BACKGROUND: A considerable number of people with multiple sclerosis (pwMS) live in low- and middle-income countries (LMIC), where lack of resource adversely affects access to effective disease-modifying treatment. OBJECTIVE: The objective of this commentary is to propose a useful cost-effective disease-modifying treatment option for pwMS in LMIC with potential high efficacy and high convenience to the pwMS and treating physician.Viewpoint: We propose using generic 2-chloro-2'-deoxyadenosine (cladribine), a small molecule licensed for treatment of people with hairy cell leukaemia, as a solution of this significant equity imbalance.

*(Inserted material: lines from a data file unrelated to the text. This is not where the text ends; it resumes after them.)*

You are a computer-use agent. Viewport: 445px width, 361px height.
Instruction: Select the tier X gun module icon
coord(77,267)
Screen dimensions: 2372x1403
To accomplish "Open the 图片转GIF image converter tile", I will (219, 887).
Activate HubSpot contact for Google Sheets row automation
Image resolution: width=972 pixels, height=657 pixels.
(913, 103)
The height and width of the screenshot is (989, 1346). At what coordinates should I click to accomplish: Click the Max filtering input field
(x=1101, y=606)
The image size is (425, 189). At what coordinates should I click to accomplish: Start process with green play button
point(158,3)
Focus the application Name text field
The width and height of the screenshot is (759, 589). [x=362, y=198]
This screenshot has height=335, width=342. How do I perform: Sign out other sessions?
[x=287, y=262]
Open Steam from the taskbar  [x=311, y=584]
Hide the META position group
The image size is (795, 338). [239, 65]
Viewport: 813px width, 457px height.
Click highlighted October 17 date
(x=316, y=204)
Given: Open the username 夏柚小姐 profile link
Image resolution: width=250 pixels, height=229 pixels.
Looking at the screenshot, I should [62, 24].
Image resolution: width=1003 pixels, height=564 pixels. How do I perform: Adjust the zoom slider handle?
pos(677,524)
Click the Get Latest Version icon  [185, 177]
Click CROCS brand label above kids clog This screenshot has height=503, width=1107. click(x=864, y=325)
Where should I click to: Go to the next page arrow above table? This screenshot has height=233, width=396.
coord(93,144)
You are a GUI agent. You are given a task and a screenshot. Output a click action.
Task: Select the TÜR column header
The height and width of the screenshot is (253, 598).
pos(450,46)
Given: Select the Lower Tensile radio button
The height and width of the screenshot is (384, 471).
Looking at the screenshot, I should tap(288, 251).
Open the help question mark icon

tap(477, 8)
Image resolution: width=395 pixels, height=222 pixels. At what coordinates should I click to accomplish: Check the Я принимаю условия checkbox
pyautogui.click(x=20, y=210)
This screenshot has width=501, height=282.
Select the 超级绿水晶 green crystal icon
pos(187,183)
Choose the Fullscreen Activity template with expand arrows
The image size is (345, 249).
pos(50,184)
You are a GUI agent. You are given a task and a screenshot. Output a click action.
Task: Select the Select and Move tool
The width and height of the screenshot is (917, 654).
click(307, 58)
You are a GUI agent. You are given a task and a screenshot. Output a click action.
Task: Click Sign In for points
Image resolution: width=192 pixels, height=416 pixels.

Cladribine has been shown in phase II and III trials to be a highly effective disease-modifying treatment for pwMS, and its adverse effect profile is comparable with any DMT currently licensed in high-income economies where an oral preparation has recently been licensed by the European Medicines Agency. CONCLUSION: Our viewpoint takes into account experience we have gathered over the past three years in the use of generic cladribine to treat pwMS. Whilst here we focus on MS, there is significant potential for use of cladribine in other conditions that could benefit from its mechanism of action.